The landscape of moviemaking has progressively shifted from "it's all about who you know" to underdog success stories and the want for more inclusive voices. Greenlight approaches it's breaking into the biz story with a wickedly dark sense of humor that lands some solid contact more often than not.
Graham Denman's debut feature is all about the indie spirit and coming together to make one's feature debut, but with one very specific sinister twist. Greenlight stars Chase Williamson as Jack, a young filmmaker who is desperately searching for his big break to direct a feature length film. When he's finally given the chance by a shady producer, Moseby (Chris Browning), everything seems to be falling into place for Jack's career. But Moseby reveals a plot for Jack to stage an on-screen accident so that the final kill in the film is real.

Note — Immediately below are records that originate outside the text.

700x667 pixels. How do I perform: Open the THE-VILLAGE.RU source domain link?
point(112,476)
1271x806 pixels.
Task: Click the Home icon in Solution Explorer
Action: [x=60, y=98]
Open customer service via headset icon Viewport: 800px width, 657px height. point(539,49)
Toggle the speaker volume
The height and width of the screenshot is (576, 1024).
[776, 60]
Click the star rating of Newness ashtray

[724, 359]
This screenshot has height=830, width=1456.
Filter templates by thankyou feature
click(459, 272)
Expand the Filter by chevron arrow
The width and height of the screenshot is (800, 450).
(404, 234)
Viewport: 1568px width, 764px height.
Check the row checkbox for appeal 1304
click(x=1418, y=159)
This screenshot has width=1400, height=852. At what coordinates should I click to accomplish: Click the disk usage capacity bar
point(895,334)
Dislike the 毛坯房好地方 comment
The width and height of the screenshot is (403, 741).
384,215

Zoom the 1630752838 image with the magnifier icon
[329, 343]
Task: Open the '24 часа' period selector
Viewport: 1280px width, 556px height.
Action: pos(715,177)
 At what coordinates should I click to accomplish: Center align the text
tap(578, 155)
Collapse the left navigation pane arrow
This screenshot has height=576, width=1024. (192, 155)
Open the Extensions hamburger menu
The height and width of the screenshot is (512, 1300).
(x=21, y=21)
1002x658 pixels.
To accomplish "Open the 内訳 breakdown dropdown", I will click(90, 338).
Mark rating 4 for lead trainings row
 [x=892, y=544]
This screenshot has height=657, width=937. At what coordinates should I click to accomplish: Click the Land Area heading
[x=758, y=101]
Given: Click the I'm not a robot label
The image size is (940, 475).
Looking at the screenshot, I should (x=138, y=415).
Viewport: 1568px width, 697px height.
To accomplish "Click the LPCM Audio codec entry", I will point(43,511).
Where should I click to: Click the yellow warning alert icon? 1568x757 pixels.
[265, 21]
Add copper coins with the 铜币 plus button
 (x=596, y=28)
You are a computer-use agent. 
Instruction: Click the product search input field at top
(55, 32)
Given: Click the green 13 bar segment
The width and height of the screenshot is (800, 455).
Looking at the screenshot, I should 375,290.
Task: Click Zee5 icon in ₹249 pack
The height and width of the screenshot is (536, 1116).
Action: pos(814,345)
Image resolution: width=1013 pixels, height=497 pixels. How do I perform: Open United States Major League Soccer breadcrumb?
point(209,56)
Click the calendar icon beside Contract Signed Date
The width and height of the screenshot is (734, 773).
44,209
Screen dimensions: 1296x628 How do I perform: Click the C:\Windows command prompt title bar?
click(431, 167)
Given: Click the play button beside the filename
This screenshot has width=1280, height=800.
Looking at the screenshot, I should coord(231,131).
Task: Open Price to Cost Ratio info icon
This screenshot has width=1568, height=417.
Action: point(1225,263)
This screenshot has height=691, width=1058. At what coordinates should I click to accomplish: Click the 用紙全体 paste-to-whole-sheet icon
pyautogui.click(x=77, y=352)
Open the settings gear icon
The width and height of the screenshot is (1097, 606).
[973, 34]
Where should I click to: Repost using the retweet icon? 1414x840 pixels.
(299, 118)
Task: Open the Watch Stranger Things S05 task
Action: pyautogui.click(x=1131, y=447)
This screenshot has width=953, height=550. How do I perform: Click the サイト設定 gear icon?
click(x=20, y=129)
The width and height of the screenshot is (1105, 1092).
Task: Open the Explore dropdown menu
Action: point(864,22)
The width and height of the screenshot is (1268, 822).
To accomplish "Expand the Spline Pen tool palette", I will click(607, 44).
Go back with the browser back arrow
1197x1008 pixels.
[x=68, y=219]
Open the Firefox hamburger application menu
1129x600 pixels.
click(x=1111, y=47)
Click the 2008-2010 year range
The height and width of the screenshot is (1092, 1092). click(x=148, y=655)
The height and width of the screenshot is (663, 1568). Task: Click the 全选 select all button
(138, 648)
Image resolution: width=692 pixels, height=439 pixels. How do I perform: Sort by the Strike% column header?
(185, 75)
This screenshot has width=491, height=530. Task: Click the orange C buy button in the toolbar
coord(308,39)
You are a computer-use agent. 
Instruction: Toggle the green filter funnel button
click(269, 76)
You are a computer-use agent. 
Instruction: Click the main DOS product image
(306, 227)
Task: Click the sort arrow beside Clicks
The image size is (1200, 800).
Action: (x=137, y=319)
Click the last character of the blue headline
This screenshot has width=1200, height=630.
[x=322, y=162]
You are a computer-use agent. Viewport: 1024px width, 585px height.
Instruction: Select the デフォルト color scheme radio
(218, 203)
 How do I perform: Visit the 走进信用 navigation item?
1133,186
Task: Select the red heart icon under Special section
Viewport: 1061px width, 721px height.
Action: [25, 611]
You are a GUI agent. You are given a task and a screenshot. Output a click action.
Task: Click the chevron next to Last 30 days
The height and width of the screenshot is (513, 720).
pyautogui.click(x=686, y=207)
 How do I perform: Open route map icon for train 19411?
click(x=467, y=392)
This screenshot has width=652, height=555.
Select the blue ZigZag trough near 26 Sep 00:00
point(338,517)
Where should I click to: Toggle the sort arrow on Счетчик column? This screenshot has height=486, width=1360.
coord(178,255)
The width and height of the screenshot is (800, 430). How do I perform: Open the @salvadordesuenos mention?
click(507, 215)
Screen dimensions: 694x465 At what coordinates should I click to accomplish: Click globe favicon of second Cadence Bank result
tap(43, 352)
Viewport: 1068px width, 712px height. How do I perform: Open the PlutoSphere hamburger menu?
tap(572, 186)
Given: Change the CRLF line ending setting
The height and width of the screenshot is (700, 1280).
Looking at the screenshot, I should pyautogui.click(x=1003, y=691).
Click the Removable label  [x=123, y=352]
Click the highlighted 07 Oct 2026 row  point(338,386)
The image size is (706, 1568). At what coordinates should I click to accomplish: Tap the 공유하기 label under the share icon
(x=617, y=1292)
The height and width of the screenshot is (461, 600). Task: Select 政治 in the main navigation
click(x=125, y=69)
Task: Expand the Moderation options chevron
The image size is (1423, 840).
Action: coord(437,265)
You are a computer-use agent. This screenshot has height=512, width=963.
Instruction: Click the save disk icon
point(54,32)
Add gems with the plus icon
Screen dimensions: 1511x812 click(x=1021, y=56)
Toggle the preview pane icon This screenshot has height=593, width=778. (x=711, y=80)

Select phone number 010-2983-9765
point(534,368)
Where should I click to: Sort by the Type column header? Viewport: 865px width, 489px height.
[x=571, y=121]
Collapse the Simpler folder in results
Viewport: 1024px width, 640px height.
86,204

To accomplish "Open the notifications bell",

Greenlight's elevator pitch invites some intriguing food for thought on morbidly plausible Hollywood back alley deals and macabre marketing. As Moseby states, you can't buy the publicity and cult following that something like an on-screen death would bring. It calls to mind an incident on the set of The Crow, yet it doesn't use it for the sake of gimmick alone. The accident is woven into the story and is about more than just a producer wanting to artificially produce a buzz about a third rate psychological thriller. In fact, the film rightly plays around with the lead up of such an act and how it degrades Jack's sanity along with his various professional and personal relationships.
Williamson has been kicking around the low budget genre scene for some time and always delivers. When paired with Browning their scenes have a dark sense of humor. The material, while inherently not funny, carries an absurd quality that the rings within the subtext. The tension of the situation revolves around Williamson's performance and the psychological toll he's paying for orchestrating the accident. Williamson's performance excels when Moseby threatens to frame Jack for the murder and to potentially harm those close to him if he doesn't play ball.
Greenlight gets a lot of mileage out of Williamson and Browning's performances, while there's still the admirable indie spirit behind this being a movie about making movies. You can see a bit of Denman's potential disdain for Hollywood politics and the Hollywood system in general with the film's overall commentary. But at its core, Greenlight is a straightforward thriller refreshingly light on trying to pull the rug out from under the audience while still keeping a few low budget tricks up its sleeve.
Greenlight recently had its premiere at Shriekfest and is currently seeking distribution.